15 Reasons You Lost A Good Ass Woman

Written by: Derrick Jaxn   I think we can all appreciate a man who's recognized his wrongs in a relationship and is willing to do anything to get the love of his life back. The Temptations, Jodeci, and Tyrese made music careers of singing songs about it. Only thing is, there's always something that led to the brother standing out in the rain, dressed in a 3-piece suit and holding wilting flowers; that's the part we love to leave out. That's also the part that women forget about until they give him a 13th chance and go right back to the same shit they left him for in the beginning. So to refresh a few memories and further explain to my brothers exactly what they need to take care of before they mess up their prom suit, I compiled a list of 15 reasons you probably lost your good ass woman. You told her she was overreacting when she confronted you on something you knew you were wrong about. SHE had to remind you or even step in herself to let other females know you were taken when they would cross that line of harmless flirting and utter disrespect. You expected undying support of your dreams while treating her passions as just a phase she'd eventually grow out of. You preferred playing Madden with your boys or being on your grind EVERY time over spending some with her to relax. No, spare time should never take the place of quality time you've MADE for the two of you.
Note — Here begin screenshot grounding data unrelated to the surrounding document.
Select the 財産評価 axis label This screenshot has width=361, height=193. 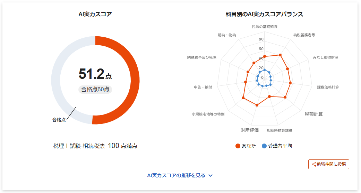tap(250, 130)
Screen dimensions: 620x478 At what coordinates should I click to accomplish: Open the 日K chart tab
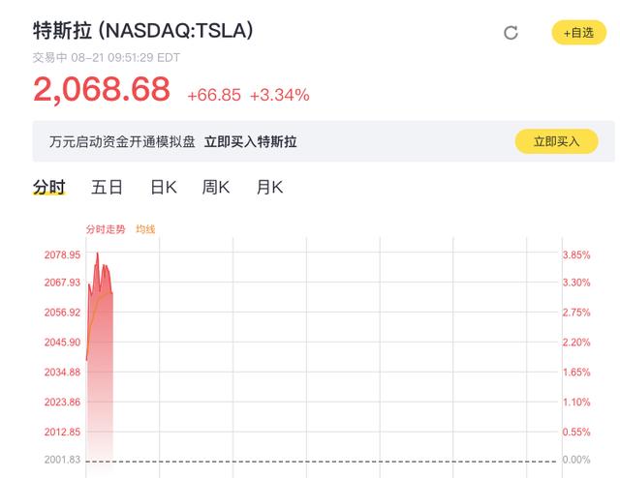click(163, 187)
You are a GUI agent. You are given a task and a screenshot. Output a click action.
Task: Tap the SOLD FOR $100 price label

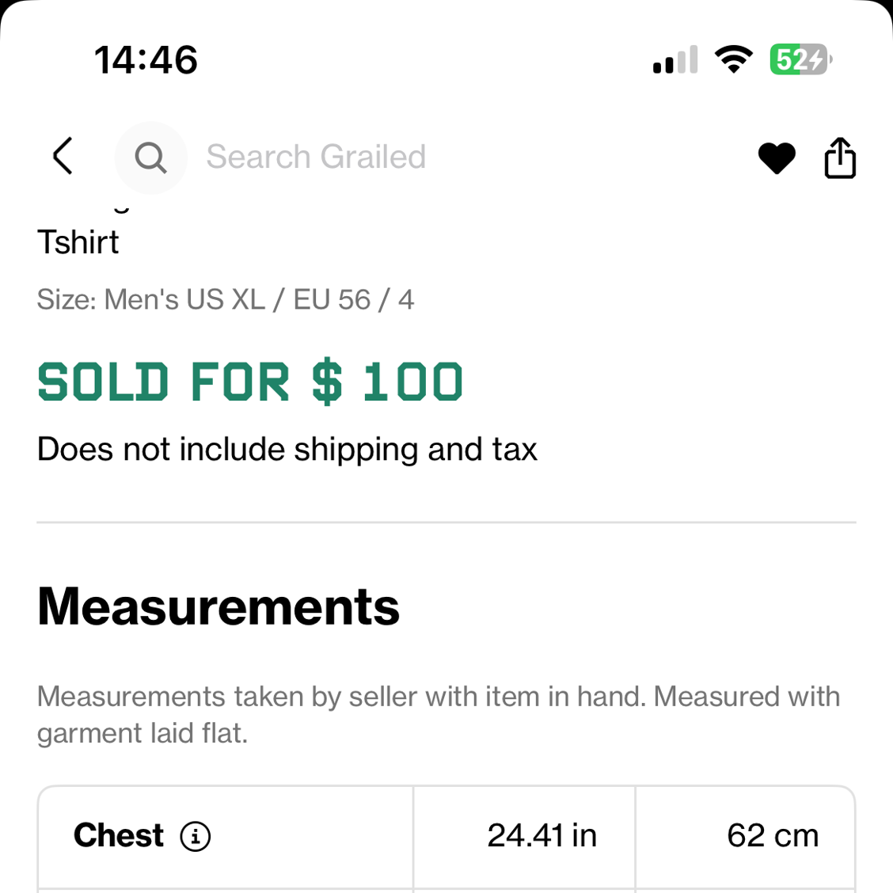(250, 382)
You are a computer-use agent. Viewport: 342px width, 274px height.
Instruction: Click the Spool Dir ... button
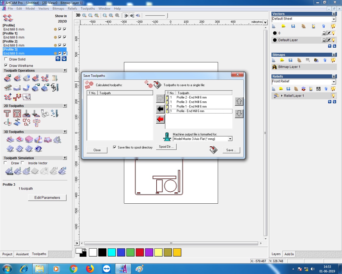click(166, 147)
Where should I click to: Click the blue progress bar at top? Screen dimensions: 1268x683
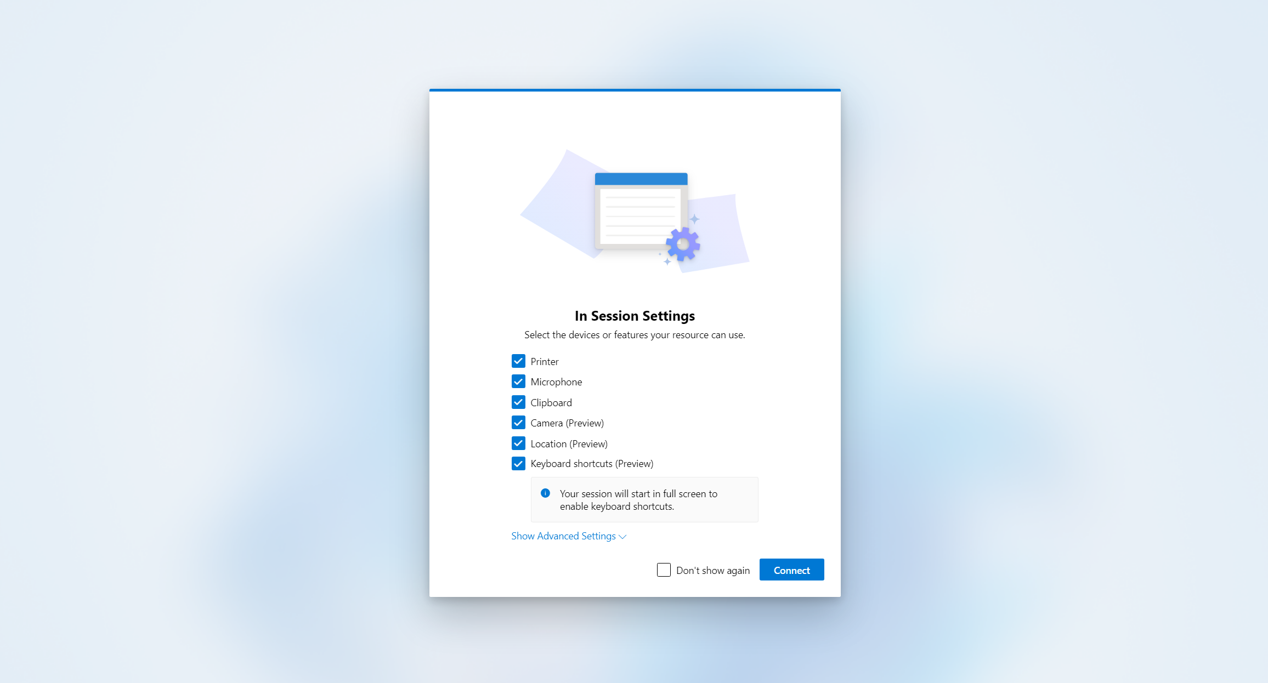[633, 91]
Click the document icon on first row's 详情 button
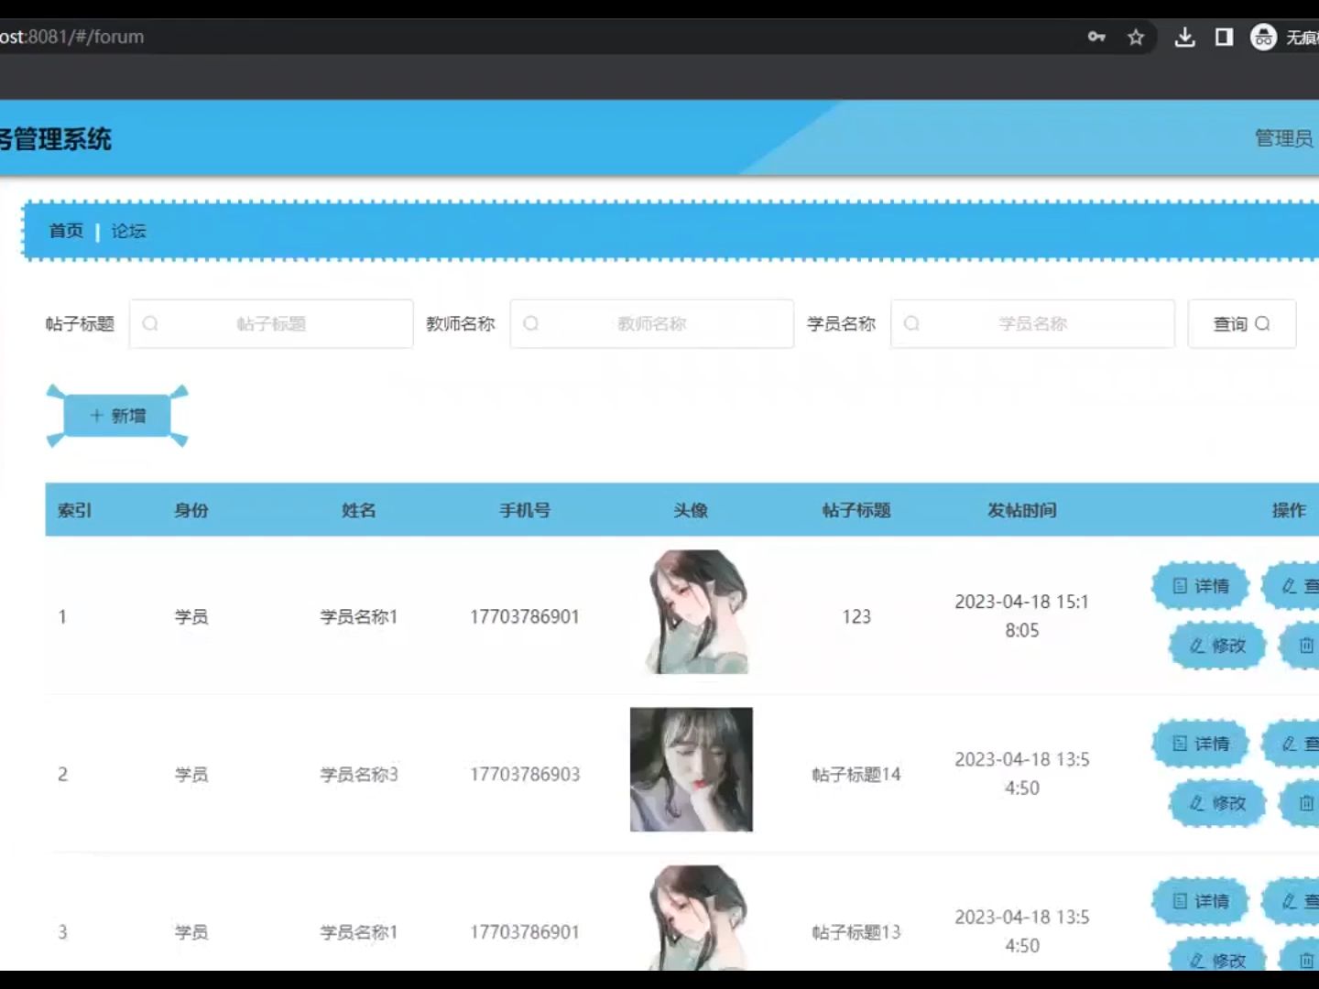1319x989 pixels. click(x=1180, y=586)
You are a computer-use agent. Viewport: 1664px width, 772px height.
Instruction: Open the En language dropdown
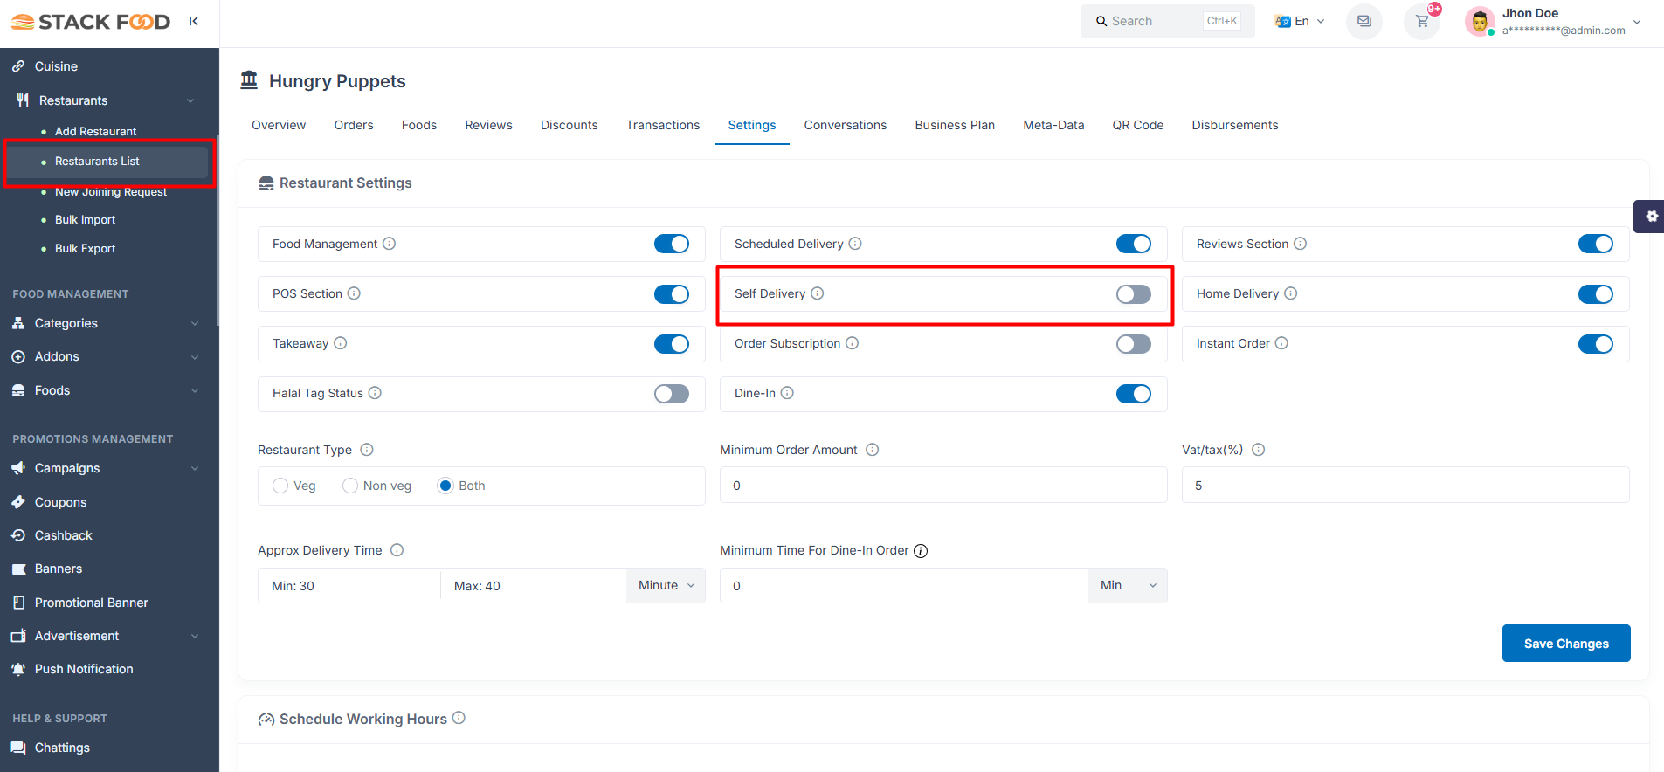[x=1300, y=21]
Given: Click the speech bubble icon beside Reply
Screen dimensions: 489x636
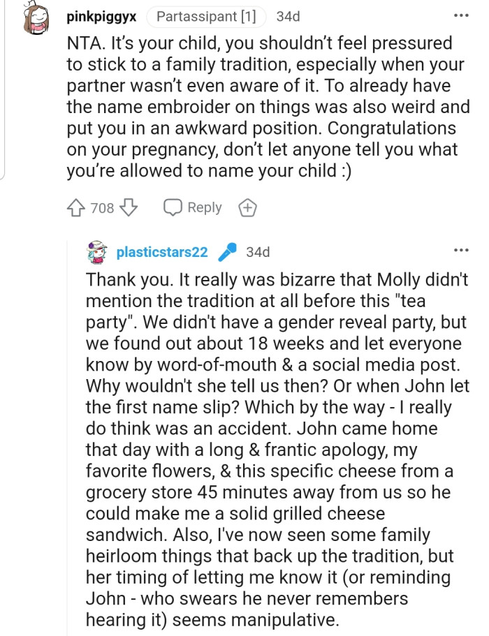Looking at the screenshot, I should coord(172,207).
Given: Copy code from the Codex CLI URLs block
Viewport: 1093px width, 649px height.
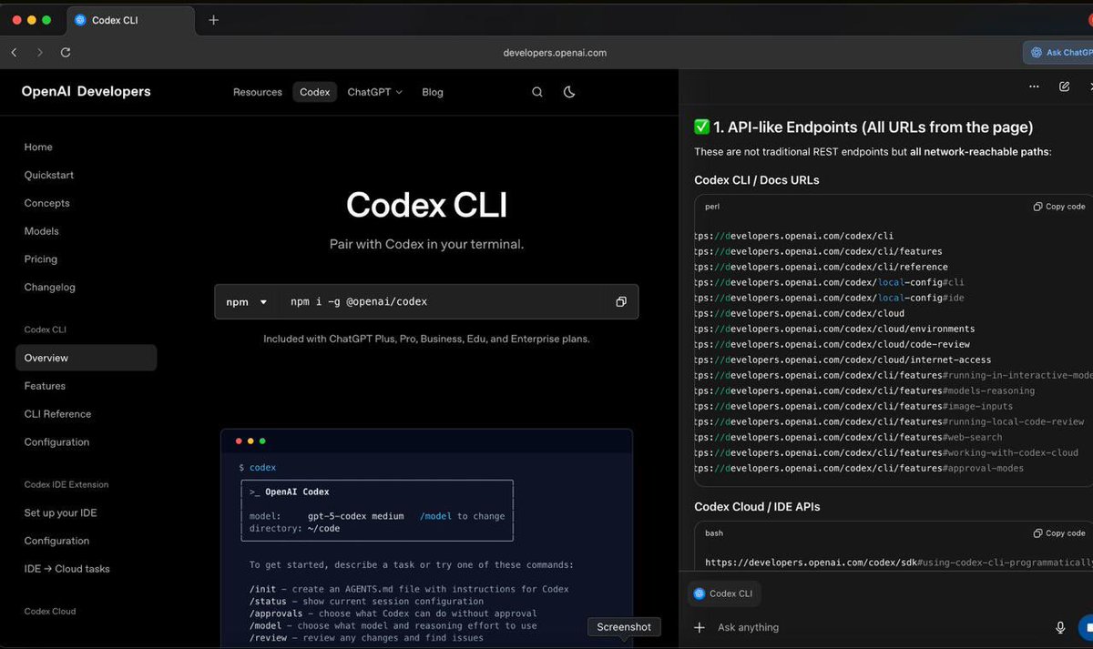Looking at the screenshot, I should coord(1058,207).
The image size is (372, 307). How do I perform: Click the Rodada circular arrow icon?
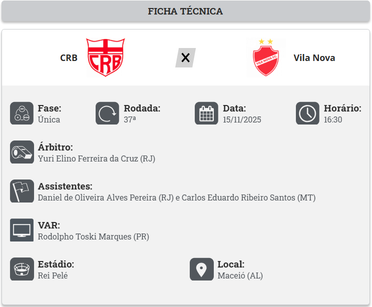click(107, 114)
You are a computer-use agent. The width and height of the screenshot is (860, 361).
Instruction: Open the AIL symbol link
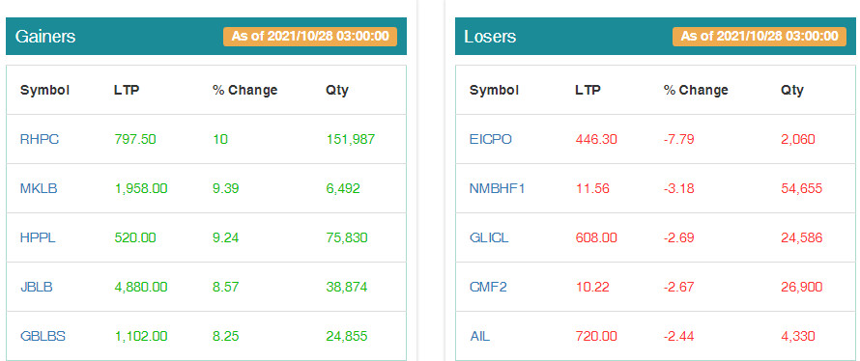479,336
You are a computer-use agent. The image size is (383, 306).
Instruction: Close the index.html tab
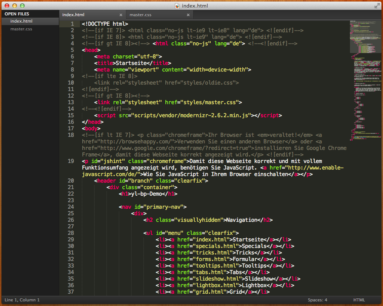click(121, 15)
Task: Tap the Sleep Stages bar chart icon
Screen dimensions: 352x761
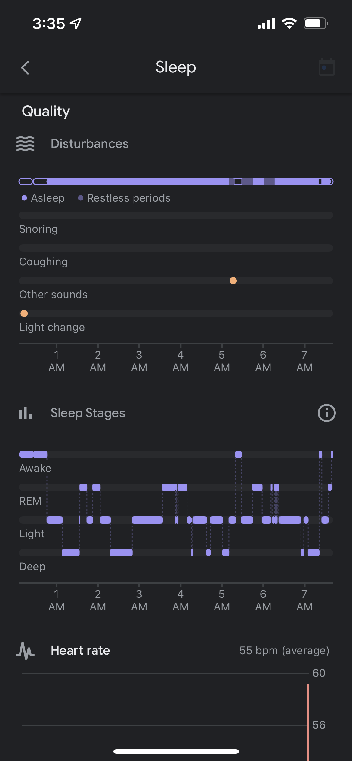Action: pyautogui.click(x=25, y=413)
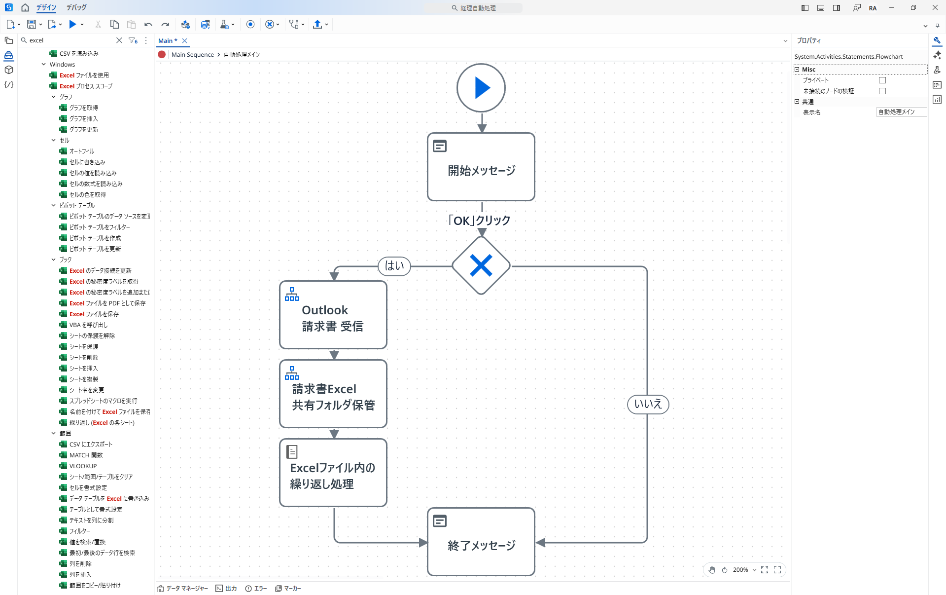Switch to the デバッグ tab
Screen dimensions: 946x595
pos(76,7)
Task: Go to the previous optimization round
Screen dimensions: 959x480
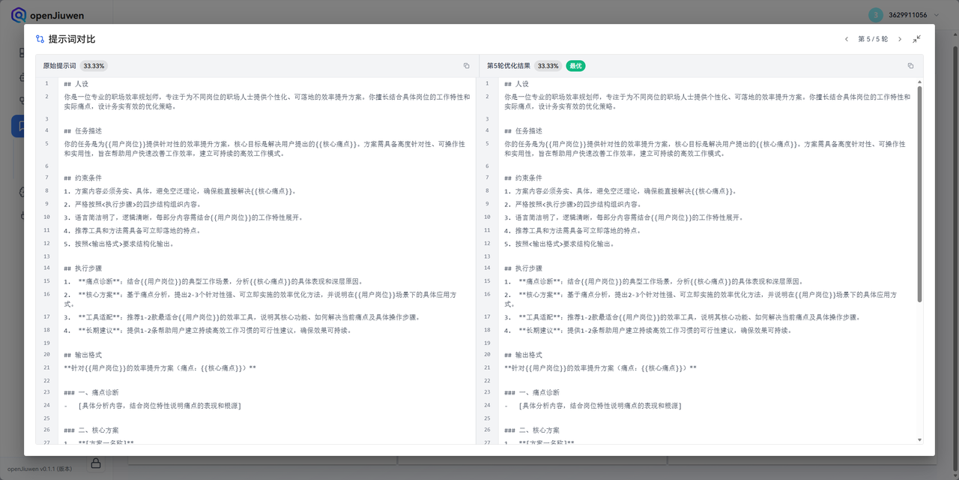Action: [x=847, y=38]
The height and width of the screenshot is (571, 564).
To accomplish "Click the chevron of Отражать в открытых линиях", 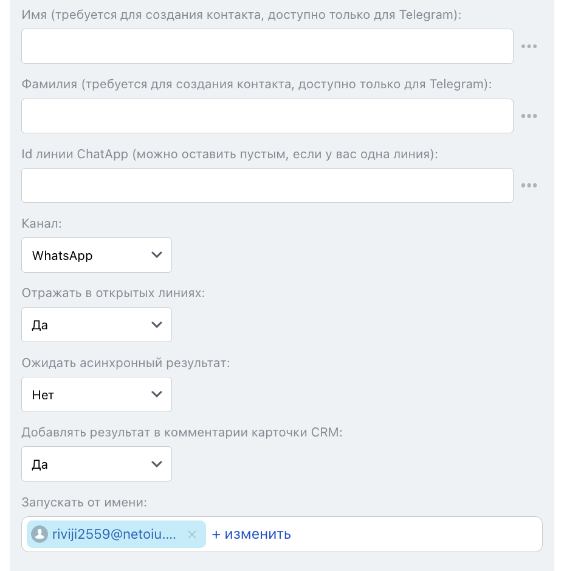I will (157, 325).
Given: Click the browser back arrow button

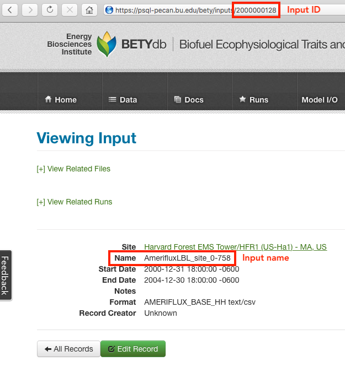Looking at the screenshot, I should pos(12,10).
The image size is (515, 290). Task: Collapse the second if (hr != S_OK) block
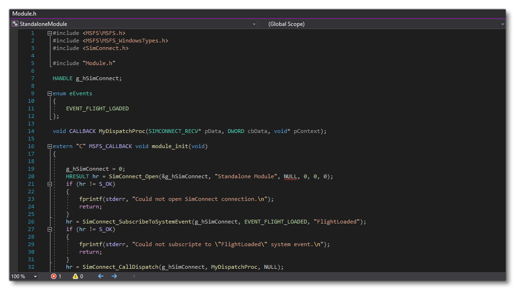coord(50,229)
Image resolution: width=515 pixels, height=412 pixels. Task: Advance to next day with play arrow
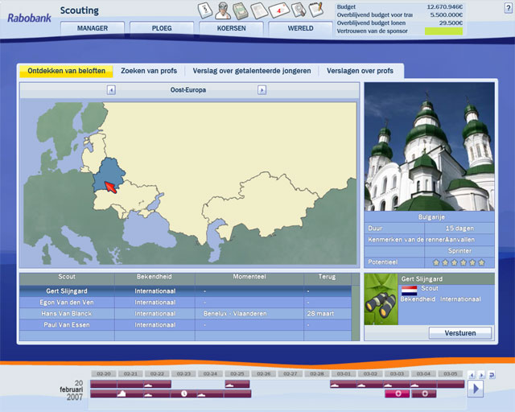coord(475,389)
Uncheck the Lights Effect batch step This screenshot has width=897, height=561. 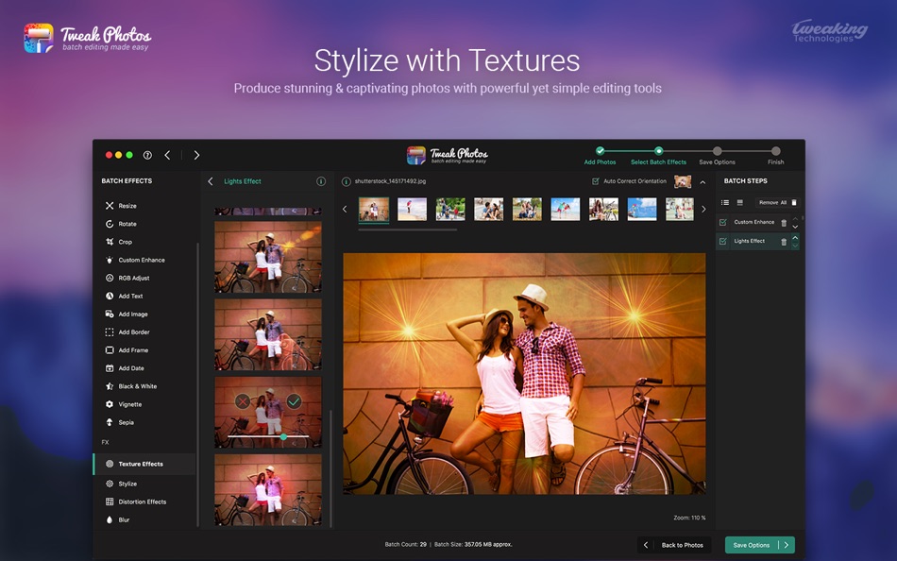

You started ducking and dodging the idea of marriage as if she was pressuring you into something she wasn't worthy of. You made a habit of letting her "take the tab on this one". While she's never been a gold digger she also wants somebody she could increase with instead of always letting them "hold something right quick" so neither of you could come up. You stopped 4-play because you wanted to get straight to the point (sex) instead of understanding a woman's body benefits from that pre course of intimacy. When you did have sex, you stopped after you got yours and then seriously waited for her unsatisfied body to get up and feed you for a job not well done. You told her you liked that she was classy but seemed to be a little too appreciative of Instagram strippers and half naked bathroom sink models. Started doing sketch shit with your phone like receiving texts and then checking to see who it was before it was in her line of sight. Told her that her guy friends needed to be cut off...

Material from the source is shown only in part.